Safari 14 has resolved an inconsistent, tedious bug I kept experiencing (most often on reddit): changing the URL query parameters in the address bar and hitting return immediately resulted in the page merely being reloaded. Had to wait a solid second or so before hitting return to have a decent chance of getting the correct page.

But I've grown much, much too fond of this "No Javascript unless I say so, etc etc" experience to give it up without a substantial other benefit.

> Safari 14 has resolved an inconsistent, tedious bug I kept experiencing (most often on reddit): changing the URL query parameters in the address bar and hitting return immediately resulted in the page merely being reloaded. Had to wait a solid second or so before hitting return to have a decent chance of getting the correct page.

I've experienced something similar before Safari 14: when opening Safari for the first time and quickly pasting the URL to the address bar and hitting Enter, the URL would just disappear and I'd hear a bell sound. Had to wait a second to paste the URL and have it actually go to that page. These little things contribute to a general feeling that the browser is not polished enough for everyday use.

Ah, shucks. I never managed to find a conclusive "acknowledgment" of my issue, so once Safari 14 rolled around, I only checked whether I can make my issue reoccur and shrugged it off as resolved. Guess I was wrong, because your description feels eerily familiar. Maybe we're using it too fast.

Agreed about the user experience. Really unpleasant to work around some indiscernible and apparently unfixable problems. I feel like in a "death by a thousand papercuts" scenario with Apple software, but I suppose that is a topic unto itself.

With Firefox I sometimes notice oddities with how fonts are rendered, and it generally feels "less native", but at least I don't run into miscellaneous issues like that anymore.

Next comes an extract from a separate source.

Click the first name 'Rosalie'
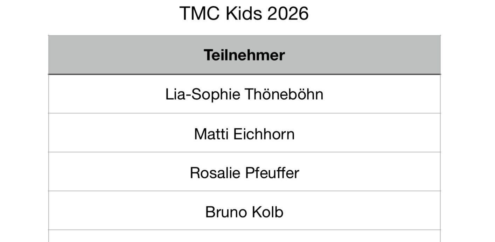Image resolution: width=495 pixels, height=242 pixels. [x=215, y=173]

This has been ongoing for me for... I don't even know how long. At least Mojave, maybe earlier.
Loss of ublock orgin is the real dagger for me. I haven't found another adblocking software (apart from maybe DNS adblocking via pihole) that I trust the same as ublock origin.
I use ublock origin when I can, but on safari (ios and mac) I use Wipr. Doesn't have much in the way of configurability, but it works well enough as-is, even blocking "annoyances", which ublock origin does not block by default (must be configured).
Doesn’t macOS Safari use the same content blocking model as iOS Safari now? You don’t have to trust the software as much, because all it does is give Safari a list of blocking rules.
With Big Sur safari now supports 4K YouTube videos
Anybody know if Safari software or hardware decodes VP9 or AV1 YouTube videos? If software, does it lead to fans blowing?
VP9 videos run smoothly on Safari—no fans.
Not just on Safari either, VP9 decoding is HW accelerated in Chrome on Big Sur (as of Chrome 86)
Given that the comment you're replying to mentions support for WebExtensions being added to Safari, does that mean we can expect to see uBlock Origin support sometime in the near future?
For the best video experience you shouldn’t use a browser anyway, with mpv you get not only undistorted fast audio, but with https://github.com/jgreco/mpv-scripts/blob/master/rubberband... librubberband kicks in to automagically tweak the playback rate on the fly for the perfect balance of raw speed and intelligibility (which in turn allows you to play faster without having to go back 5 seconds and rewatch at a slower speed when someone speaks a line faster than the others).

I use a simple hack to make opening mpv easy: https://news.ycombinator.com/item?id=24509028, but IIUC there are browser extensions that make it completely automatic.

Good news for you then: the new Safari on Big Sur lets you play 4K HDR videos on youtube.
Luckily there is a Webkit-based macOS browser that runs uBlock Origin.